Binary vs. ASCII Communication Protocols for Cryptography

CS 463 Lecture, Dr. Lawlor

There are generally two types of communication protocol in the world:

ASCII-style protocols let you know when things are done with a special character, like a newline.
Binary-style protocols have fixed-size pieces, like a 4-byte binary integer.

It's informative to look at HTTP for this:

The header (variable-length, extensible, semi-structured, small in size) is ASCII. But if you want to send a strange character in the header, you need to URL-encode (%7E) it.
The content (often fixed-length, of uniform data type, large in size) is binary. The length is stored in the "Content-Length" field from the ASCII section. If you want to send a strange character in the content, you just send it.

Plain old line-oriented ASCII works great for most stuff:

It's easy for people to read and debug. You don't need any special tools or skills for this.
It's supported well by every computer language ever created.
It's easy to extend--for example, you can add a new "Content-Color: green\n" or "Classified-Level: taupe secret\n" field (e.g., to an HTTP header). Numbers, in particular, extend very smoothly in ASCII from something like 6 to a giant 4096-bit RSA prime. Extending binary protocols is usually harder, sometimes impossible if the designer didn't plan the protocol well.

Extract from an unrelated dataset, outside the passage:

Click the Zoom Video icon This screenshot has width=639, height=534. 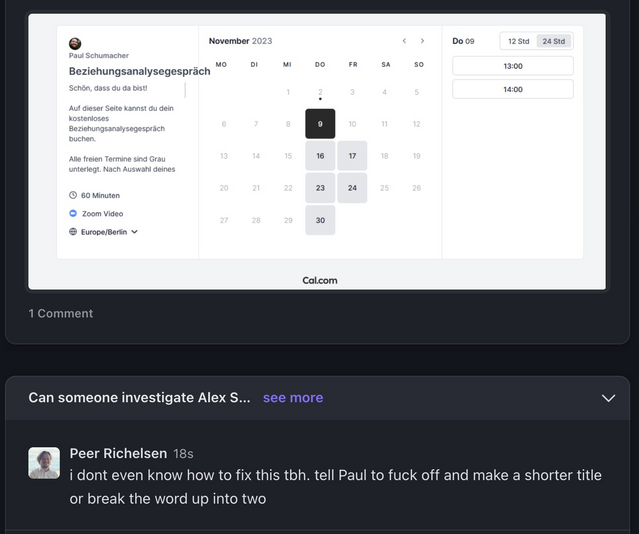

But there are problems with ASCII communication:

It's not always space efficient. For example, 2^32-1 is 9 bytes in ASCII (4294967295), 8 bytes in hex (ffffffff), but only 4 bytes as raw binary data. (There are counterexamples to this. We once converted an ASCII file of numbers to binary, thinking it'd be smaller. But the numbers were mostly single-digit values like 0 or 3, so most values were only 2 bytes including the separating space. This made the file *bigger* in binary, so we actually switched back.)
It's not very time efficient, because you need to look at each byte (e.g., to see if it's the newline). This means there's no parallelism, and the I/O batch size is a tiny 1 byte at a time. Binary communication, by contrast, normally occurs in blocks of size >1 byte, so you minimize block setup cost, and can send or process parts of the block in parallel.
It's not easy to send some values. For example, a newline ends the HTTP "GET" header, but for NetRun I'd like to put the code (including newlines) into the URL.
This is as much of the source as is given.